begin DOCUMENT EXTRACT

The Indictment of Navarro Is Unconstitutional

The Indictment of Navarro Is Unconstitutional
Navarro speaks to the media after his hearing in federal court in Washington on June 3, 2022. (Tasos Katopodis/Getty Images)
Alan M. Dershowitz

The indictment of Peter Navarro for contempt of Congress violates several provisions of the Constitution and should be dismissed. Navarro has a strong claim of executive privilege that should be decided by the courts before any indictment can lawfully be issued.

Either the Justice Department or Congress should seek a judicial ruling that Navarro’s claim of executive privilege is invalid. If the court rules that it’s invalid and orders him to respond to the congressional subpoena, Navarro should have an opportunity to comply. If he fails to comply with a judicial order, he can either be indicted or held in contempt by the court. But absent a judicial order, he cannot lawfully be indicted for invoking executive privilege and refusing to reveal arguably privileged material just because a committee of Congress, controlled by Democrats, has voted that he should.

end DOCUMENT EXTRACT
begin DATA

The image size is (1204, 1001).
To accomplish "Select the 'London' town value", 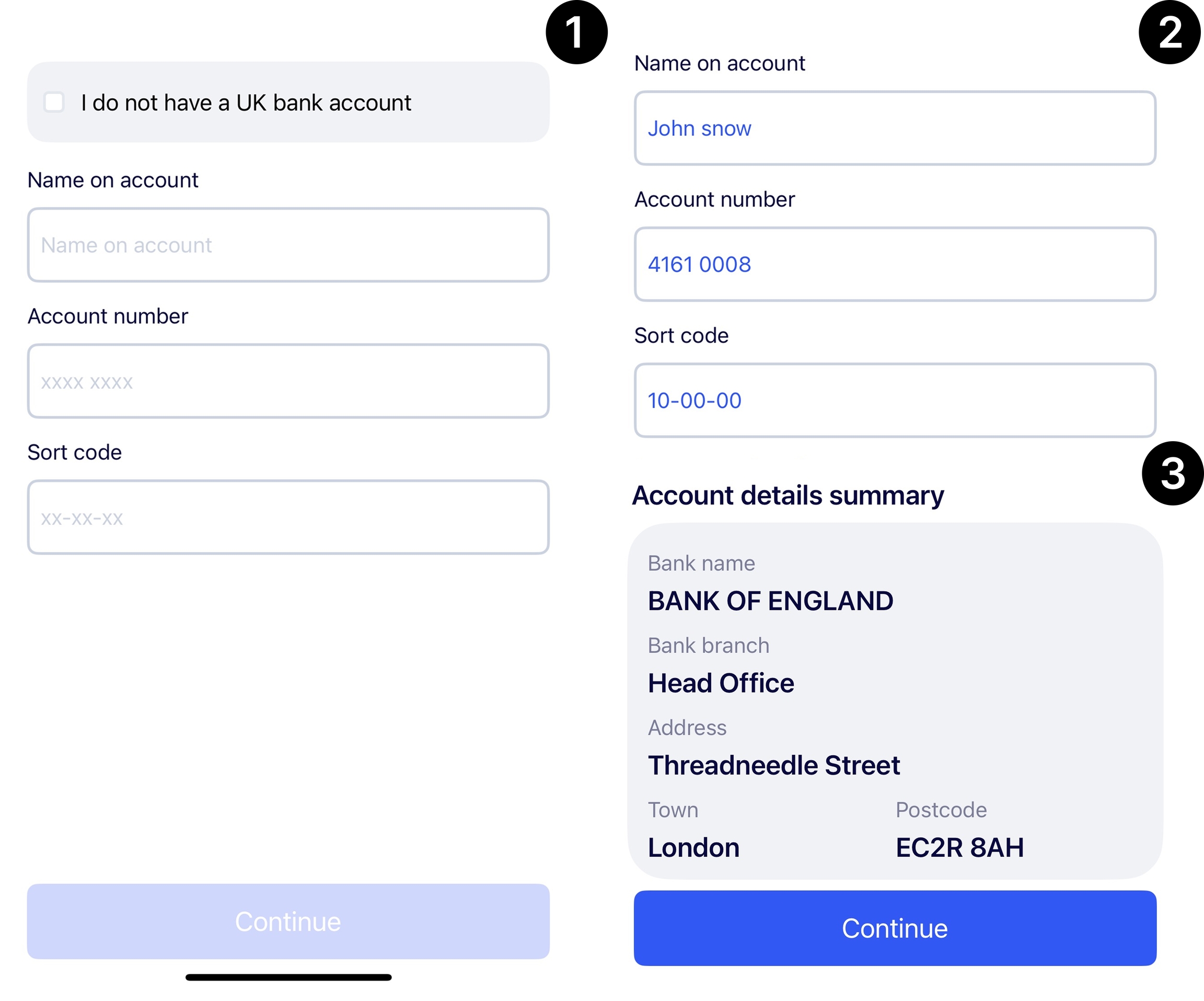I will coord(694,848).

end DATA

Reproduce the passage of the Navarro indictment article from "The indictment of Peter" up to and including "that he should.", keeping every word unchanged. The listing comes from a source separate from the text.

» **FINISHED EXERCISE**:
The indictment of Peter Navarro for contempt of Congress violates several provisions of the Constitution and should be dismissed. Navarro has a strong claim of executive privilege that should be decided by the courts before any indictment can lawfully be issued.

Either the Justice Department or Congress should seek a judicial ruling that Navarro’s claim of executive privilege is invalid. If the court rules that it’s invalid and orders him to respond to the congressional subpoena, Navarro should have an opportunity to comply. If he fails to comply with a judicial order, he can either be indicted or held in contempt by the court. But absent a judicial order, he cannot lawfully be indicted for invoking executive privilege and refusing to reveal arguably privileged material just because a committee of Congress, controlled by Democrats, has voted that he should.